◆ Required action
Find every line in the records below that contains the word "button", and copy each such line.

◆ Given records
☆ ☆ ☆ ☆

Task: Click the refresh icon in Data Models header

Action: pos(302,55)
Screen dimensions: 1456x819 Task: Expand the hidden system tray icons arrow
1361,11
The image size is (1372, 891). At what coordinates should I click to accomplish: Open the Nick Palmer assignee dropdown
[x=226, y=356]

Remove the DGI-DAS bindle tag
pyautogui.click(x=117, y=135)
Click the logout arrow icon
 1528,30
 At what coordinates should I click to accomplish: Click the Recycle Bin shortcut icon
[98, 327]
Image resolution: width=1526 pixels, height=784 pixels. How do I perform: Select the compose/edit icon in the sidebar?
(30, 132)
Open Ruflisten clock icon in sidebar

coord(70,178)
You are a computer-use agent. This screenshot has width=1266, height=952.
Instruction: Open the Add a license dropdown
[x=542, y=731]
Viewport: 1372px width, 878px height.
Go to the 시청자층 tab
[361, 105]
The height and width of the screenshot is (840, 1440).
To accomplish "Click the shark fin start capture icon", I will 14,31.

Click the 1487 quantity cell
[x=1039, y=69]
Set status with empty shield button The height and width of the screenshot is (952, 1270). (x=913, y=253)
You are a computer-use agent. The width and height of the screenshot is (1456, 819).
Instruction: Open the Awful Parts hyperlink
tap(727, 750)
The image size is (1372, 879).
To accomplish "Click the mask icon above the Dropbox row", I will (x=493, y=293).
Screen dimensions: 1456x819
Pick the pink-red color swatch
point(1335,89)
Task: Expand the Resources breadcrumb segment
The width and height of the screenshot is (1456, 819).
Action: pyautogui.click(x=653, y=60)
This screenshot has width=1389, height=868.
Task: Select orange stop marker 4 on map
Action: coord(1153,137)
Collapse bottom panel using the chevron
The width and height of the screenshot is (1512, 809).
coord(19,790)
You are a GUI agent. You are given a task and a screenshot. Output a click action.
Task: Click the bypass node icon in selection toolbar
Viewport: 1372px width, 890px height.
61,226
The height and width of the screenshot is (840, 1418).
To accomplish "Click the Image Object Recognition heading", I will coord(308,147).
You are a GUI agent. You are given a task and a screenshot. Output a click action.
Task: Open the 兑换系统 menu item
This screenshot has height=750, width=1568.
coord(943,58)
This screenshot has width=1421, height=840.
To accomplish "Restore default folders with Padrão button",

☆ ☆ ☆ ☆

◆ Solution
Set status with empty shield button The height and width of the screenshot is (952, 1270). (x=913, y=253)
To accomplish "Restore default folders with Padrão button",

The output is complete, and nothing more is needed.